The markets broadly have welcomed the Bessent choice. Stocks of firms involved in global trade rallied on the grounds that he understands international trade, is less than enthusiastic about tariffs and has developed relationships with key finance ministries such as Japan, the world’s third-largest economy.
His less assertive view of tariffs may sit awkwardly with the President-elect’s determination to hit Mexico and Canada with a 25 per cent trade duty and China with 60 per cent.
Bessent is openly gay. He was educated at Ivy League Yale College where he studied political science. His career and reputation rests on his years as a macro hedge fund manager.
Such financiers specialise in taking big positions in currency and share markets on the basis of geo-economic and political trends.
He first drew public attention as the lieutenant of George Soros, who helped devise a strategy of betting against Britain and the Bank of England when it was expelled from the exchange rate mechanism (ERM), the precursor of the eurozone, in October 1992.
Bessent profitably made a similar bet against sterling in 2016 ahead of the surprise referendum result which saw Britain leave the European Union.
His deep knowledge of the UK, its politics and its economic convulsions could make him a difficult intercessor for Reeves.
The Chancellor long has regarded the current Treasury Secretary Janet Yellen as a role model and hero who features in her controversial book The Women Who Made Modern Economics.
Reeves made a point of calling on Yellen in Washington for the IMF meetings in October just days before her £40billion tax-raising Budget.
At the core of Bessent’s known thinking is what he has described publicly as the ‘3-3-3’ plan.
The goal is to achieve 3 per cent annual growth for the US economy, reduce the budget deficit to 3 per cent of total output and increase domestic oil production by 3m barrels.
The Treasury nominee is less definitive on tariffs. He has suggested that the Trump proposals are a ‘maximalist’ and a negotiating ploy, as described by the President-elect in his book The Art Of The Deal.
Support: Bessent, has suggested that the Trump proposals are a ‘maximalist’ and a negotiating ploy as described by the president-elect (pictured) in his book The Art Of The Deal
Bessent also has been sceptical about Trump’s suggestion that companies which manufacture products for the US market in America could pay a lower corporation tax rate of 15 per cent.
The would-be US Treasury boss has suggested this might be difficult because it could breach international tax agreements.
Bessent could probably learn from the playbook of the US Treasury Secretary in Trump’s first term, former Goldman Sachs banker Steven Mnuchin.
He managed to dissuade Trump from making the harshest trade decisions and sought to calm markets when the White House disregarded US Treasury advice.
Most of Bessent’s commercial life has been spent in hedge funds.
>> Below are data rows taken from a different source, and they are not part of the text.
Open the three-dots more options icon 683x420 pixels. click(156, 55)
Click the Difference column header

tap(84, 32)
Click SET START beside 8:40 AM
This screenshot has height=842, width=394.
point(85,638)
After Yale, he joined Jim Rogers, a partner of Soros, as an intern and spent most of the 1990s working at Soros Fund Management.
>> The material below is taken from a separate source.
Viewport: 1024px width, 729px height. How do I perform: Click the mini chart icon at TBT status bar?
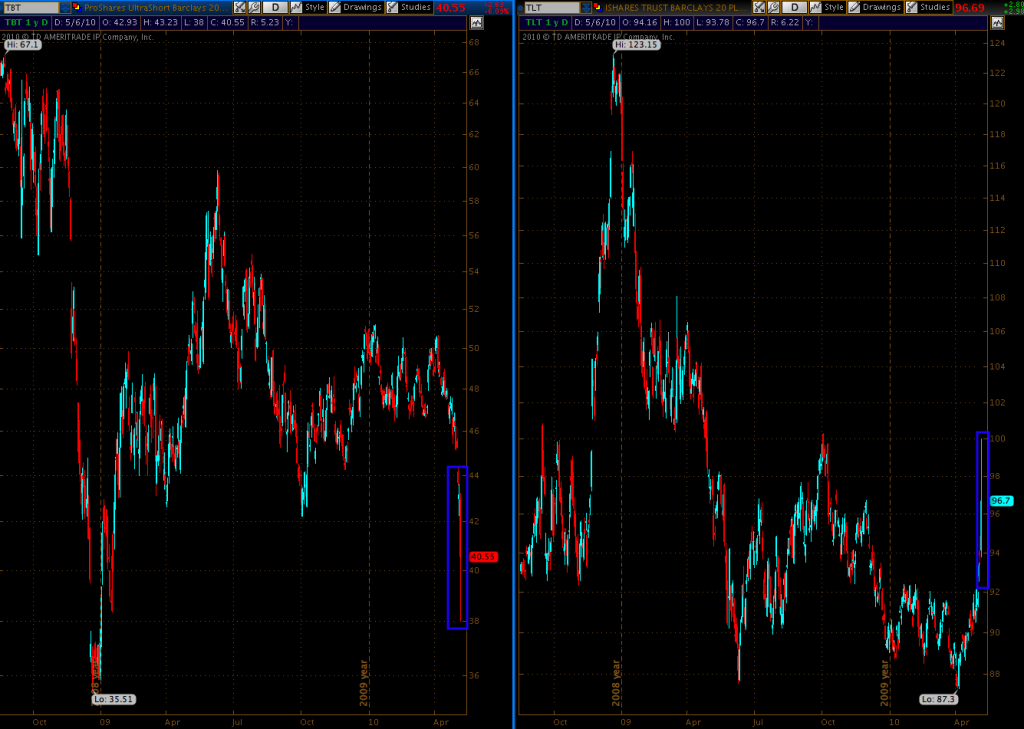click(x=478, y=21)
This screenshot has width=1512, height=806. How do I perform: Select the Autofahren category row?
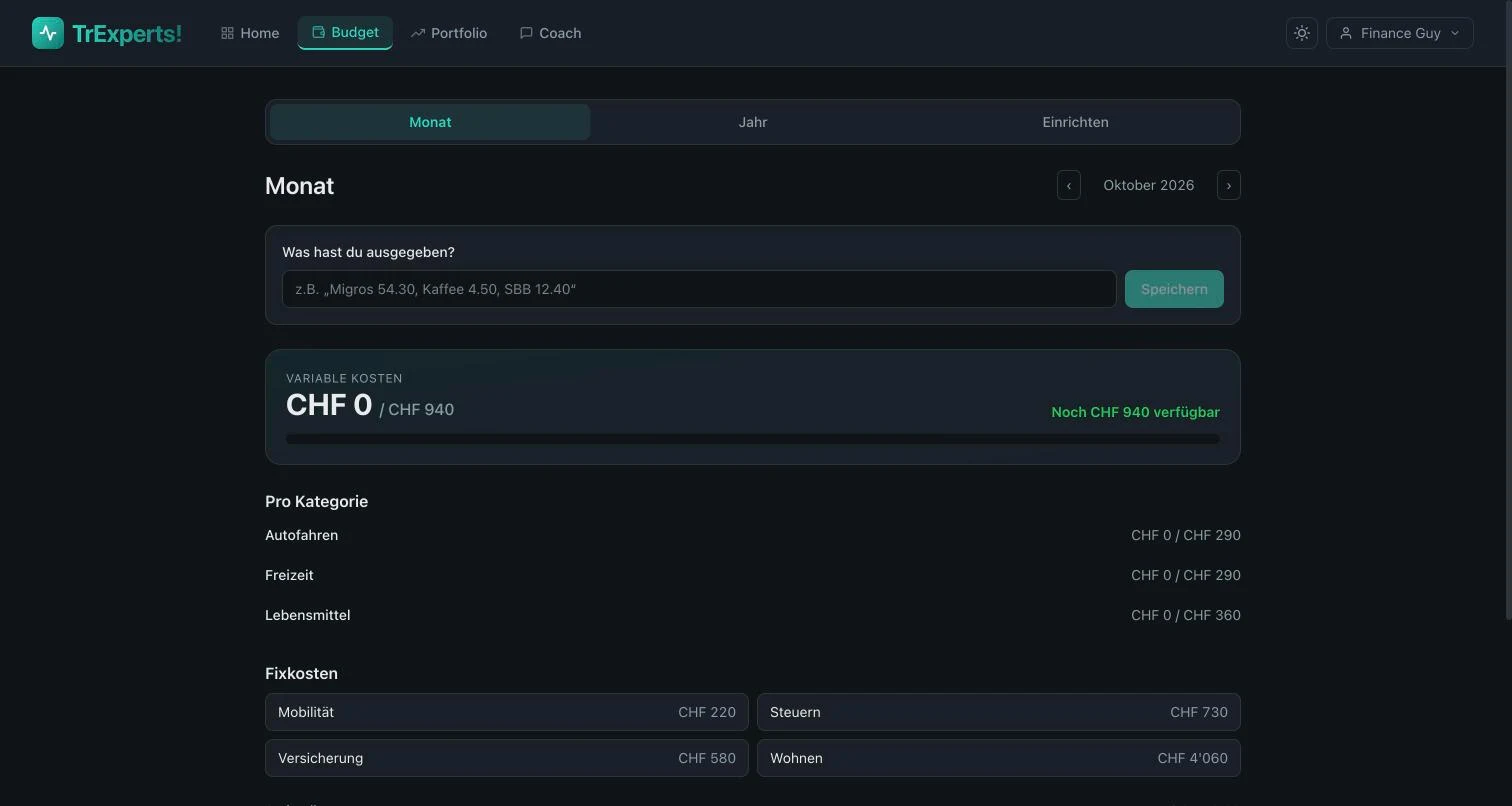(753, 535)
His own fund, Key Square Capital Management, has a mixed record and there has been a steady outflow of funds.
But in 2024 he called it correctly, noting that political and economic analysts were too negative on a Trump victory and what it would mean for the economy.
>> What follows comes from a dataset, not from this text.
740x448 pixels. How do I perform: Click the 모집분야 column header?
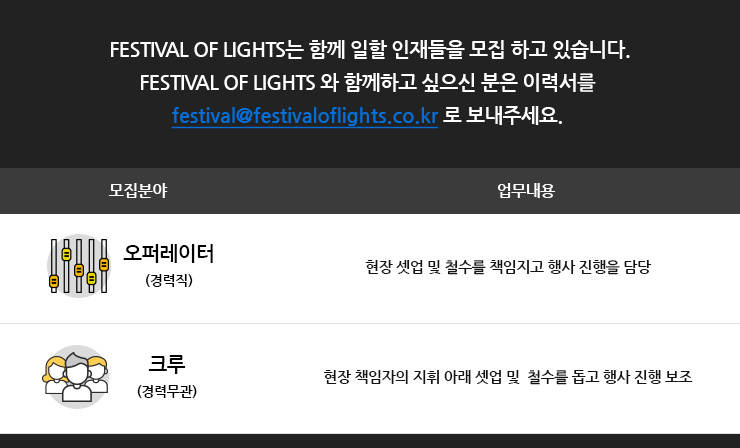click(138, 190)
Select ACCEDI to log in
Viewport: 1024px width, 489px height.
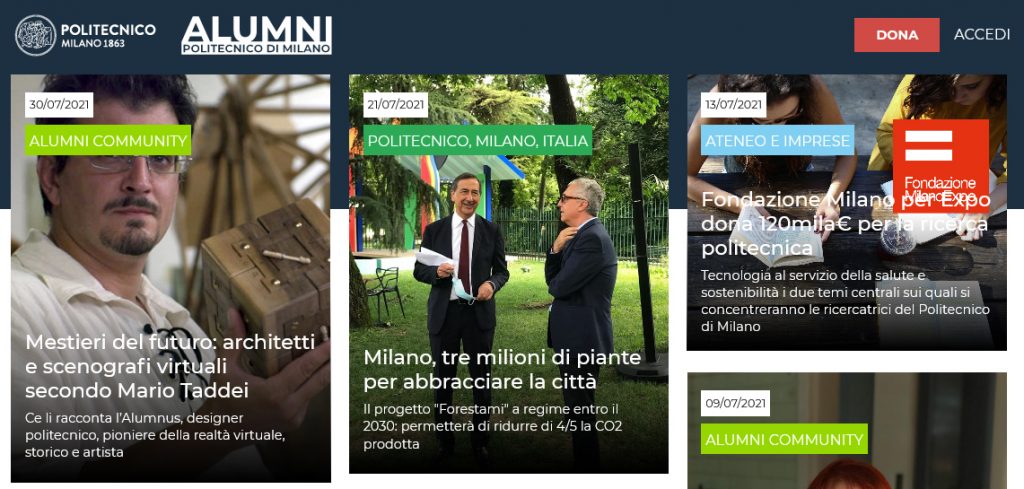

He placed big bets that stocks and the dollar would surge after November 5. As a result, his funds have scored double digit gains this year.
As Britain knows to its discomfort, the US Treasury nominee has an uncanny eye for spotting market discrepancies. He was an early supporter of Japan’s long-serving prime minister Shinzo Abe, who stepped down in 2020.
Abe was notable for his three arrows of expansive monetary policy, tight fiscal policy and an aggressive growth target. That may well echo Bessent’s strategy for the US unless distracted by trade wars.
Bessent inherits a fast-growing US economy powered by the high productivity of its tech sector.
In contrast to Reeves and the UK, he is unlikely to threaten economic expansion by increasing the tax burden on business and wealth creators.